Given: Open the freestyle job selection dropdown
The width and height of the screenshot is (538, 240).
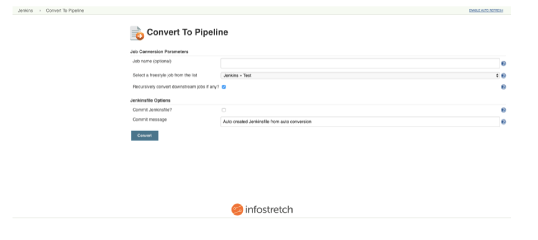Looking at the screenshot, I should 360,76.
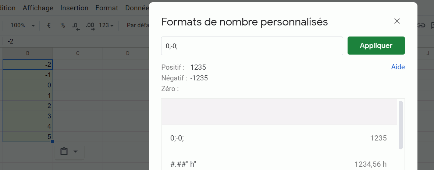Click the green Appliquer button
Image resolution: width=434 pixels, height=170 pixels.
[x=376, y=46]
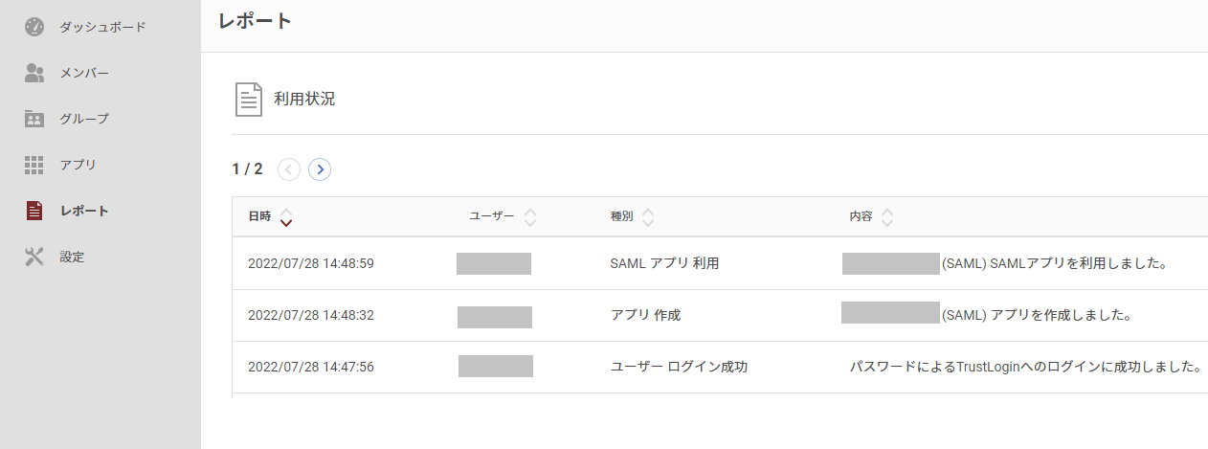The image size is (1208, 449).
Task: Click the Dashboard gauge icon
Action: 34,27
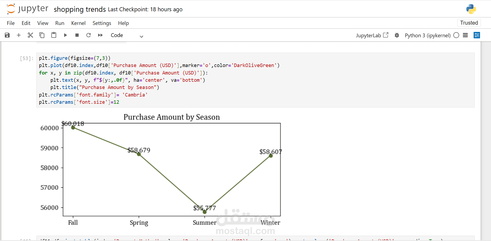Rename notebook via shopping trends title

[x=80, y=9]
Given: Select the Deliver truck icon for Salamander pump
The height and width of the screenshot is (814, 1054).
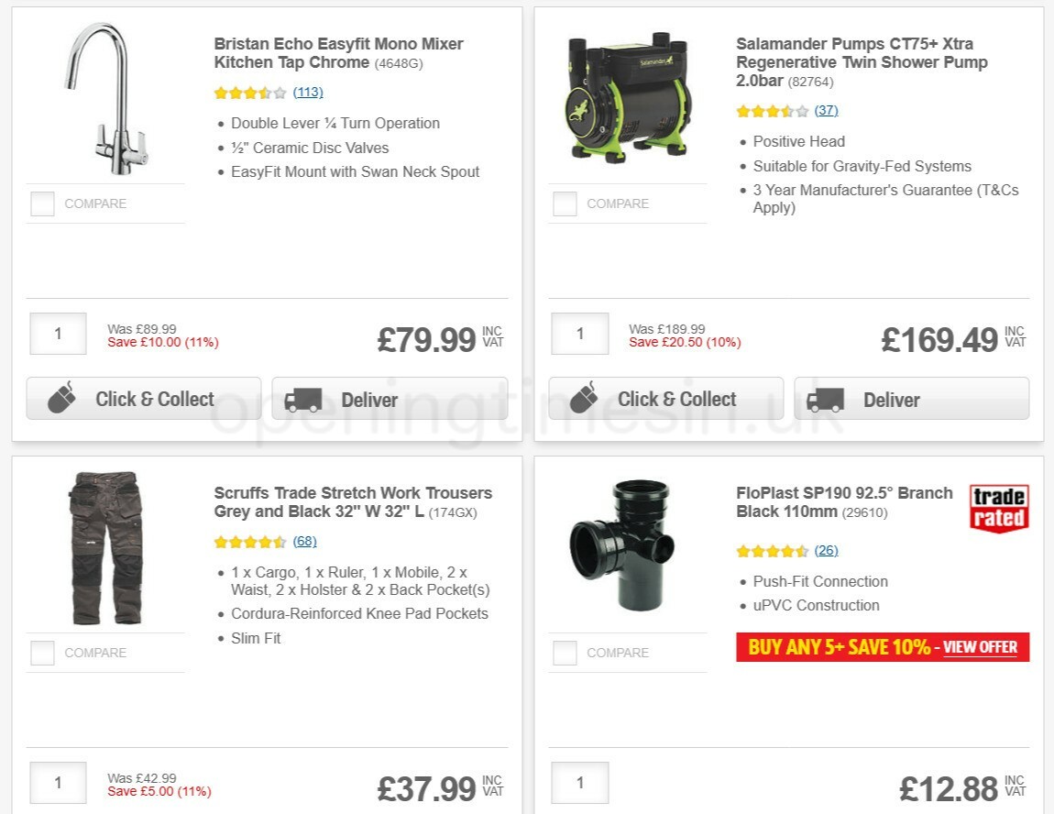Looking at the screenshot, I should point(824,399).
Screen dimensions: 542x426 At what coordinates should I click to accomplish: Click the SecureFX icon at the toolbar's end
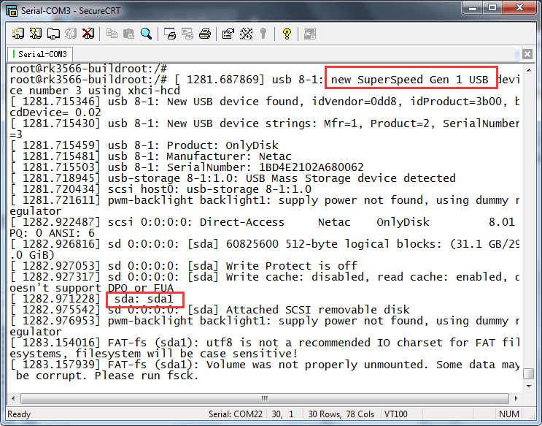click(310, 34)
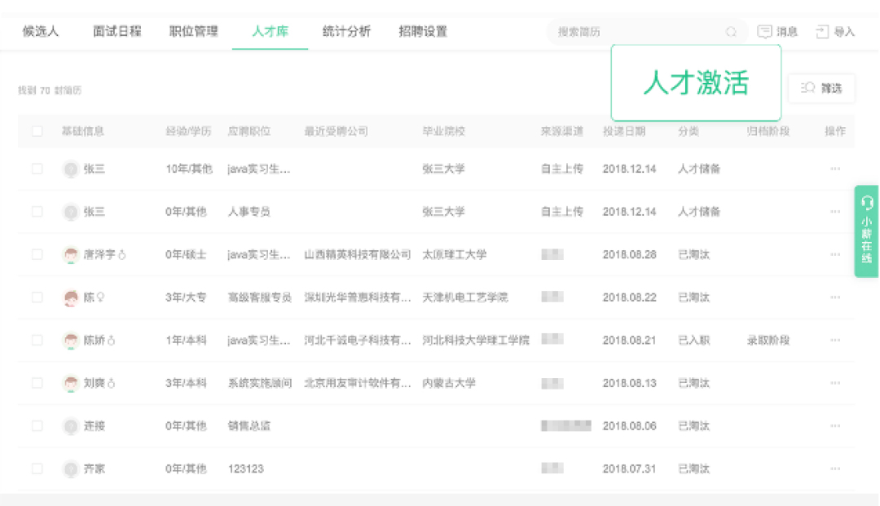Go to the 统计分析 tab
Viewport: 880px width, 506px height.
(x=346, y=32)
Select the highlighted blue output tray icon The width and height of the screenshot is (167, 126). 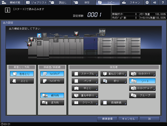point(39,35)
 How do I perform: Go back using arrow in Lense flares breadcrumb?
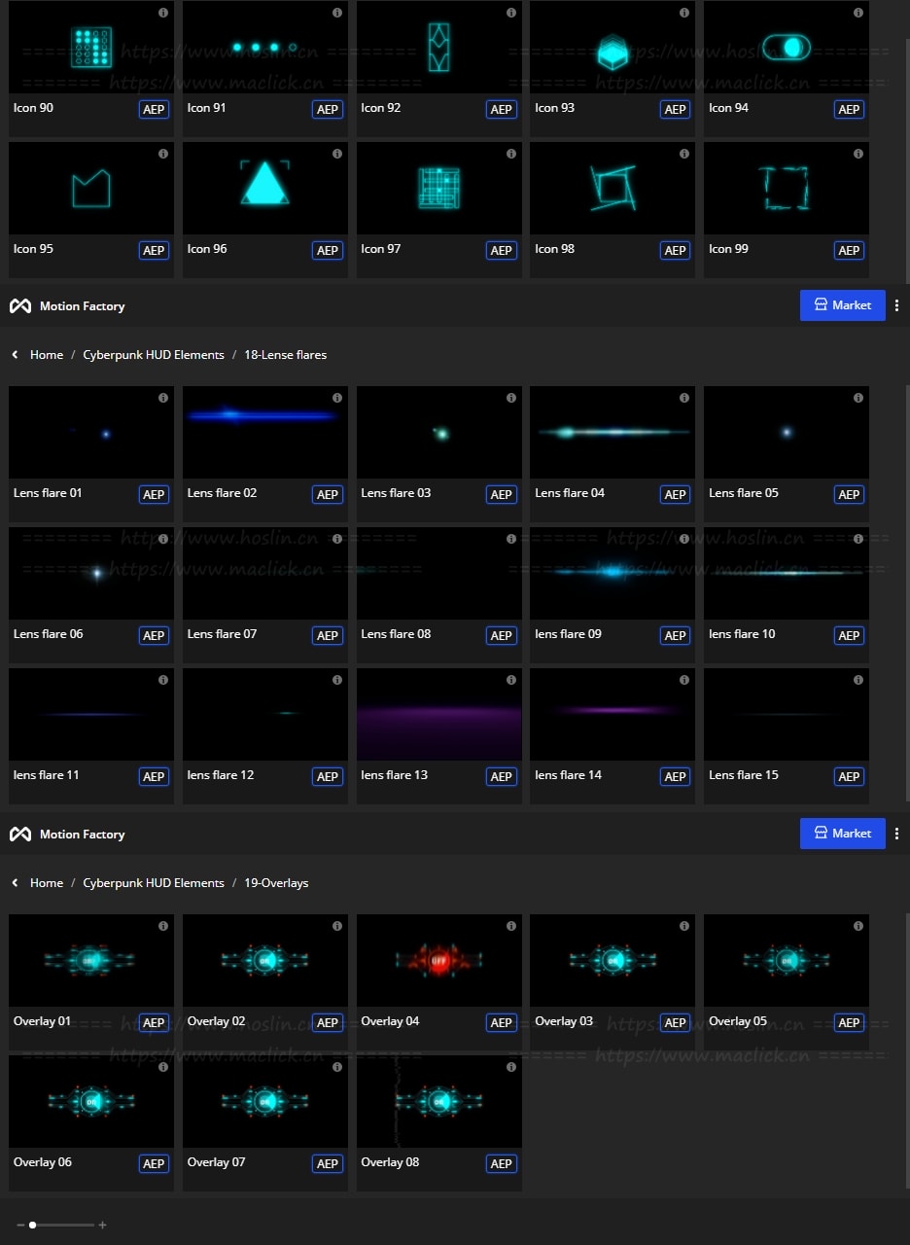point(15,355)
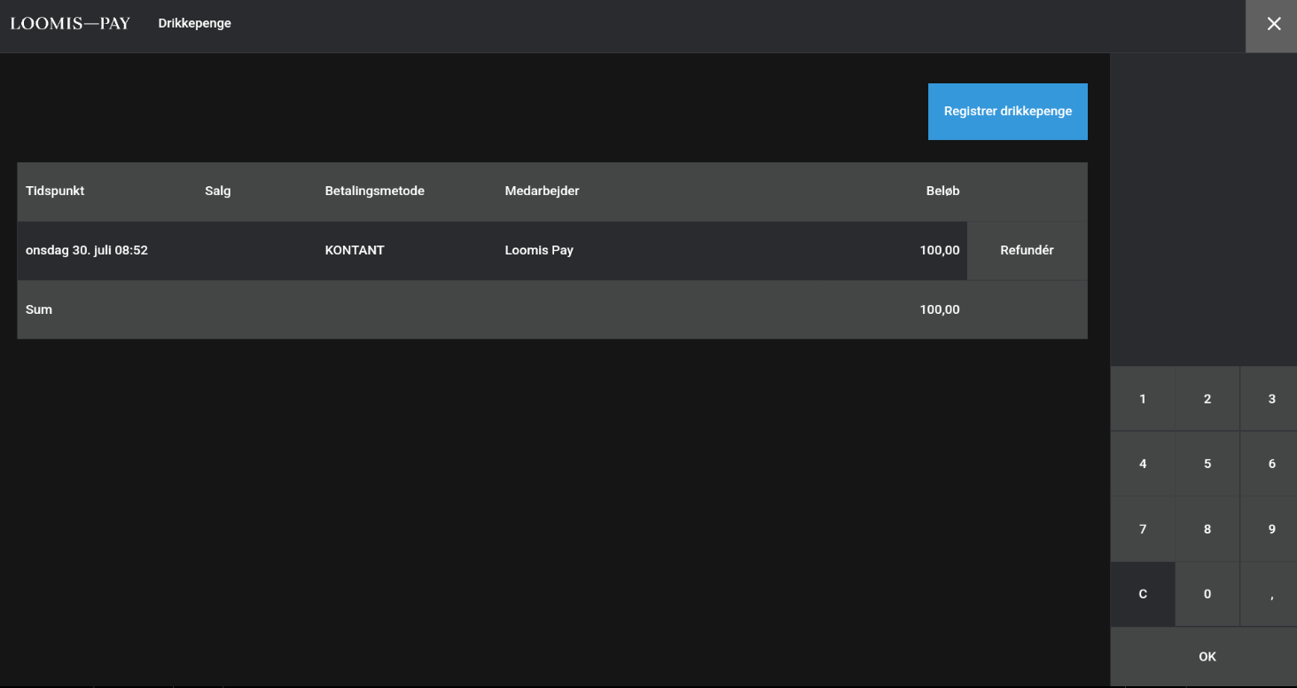
Task: Insert decimal comma on the keypad
Action: pos(1270,594)
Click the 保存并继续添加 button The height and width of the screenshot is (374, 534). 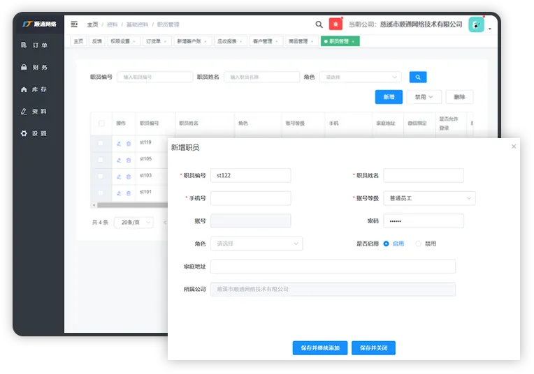[320, 347]
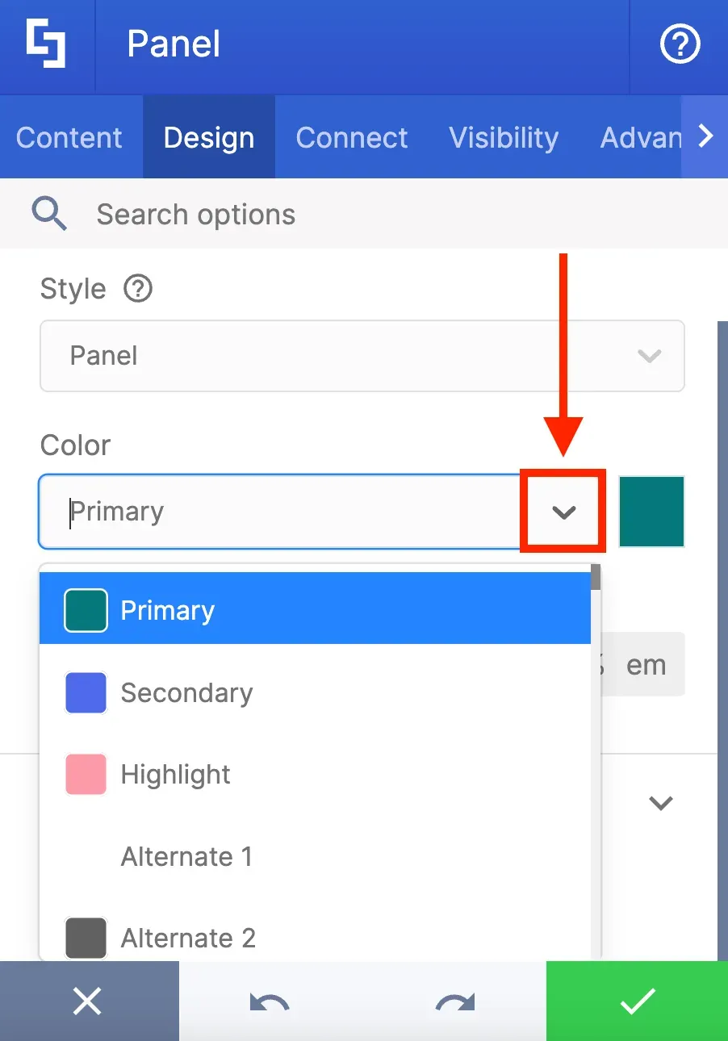
Task: Cancel changes with the X button
Action: [87, 1001]
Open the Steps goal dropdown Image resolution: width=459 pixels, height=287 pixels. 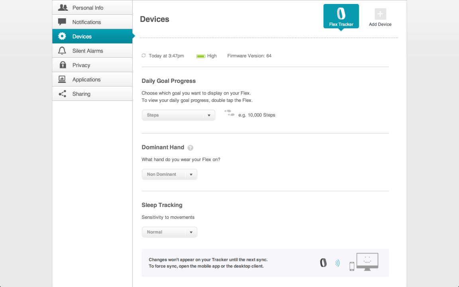click(x=179, y=115)
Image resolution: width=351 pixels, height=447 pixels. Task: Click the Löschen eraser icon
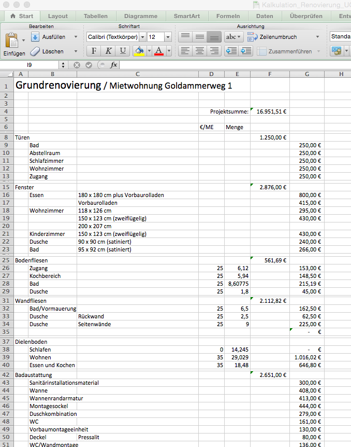[x=35, y=51]
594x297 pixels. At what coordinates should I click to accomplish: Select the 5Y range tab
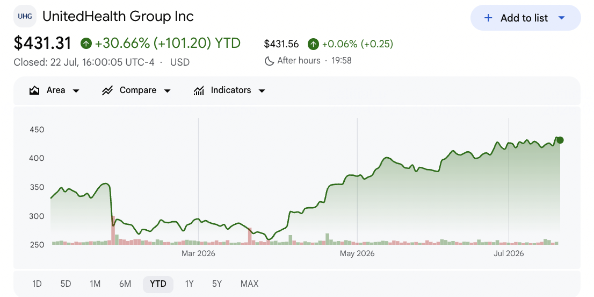pyautogui.click(x=217, y=284)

--------

Using the data above, establish how many lines include the word "Given"; the reply is that number only.

▸ Output below
2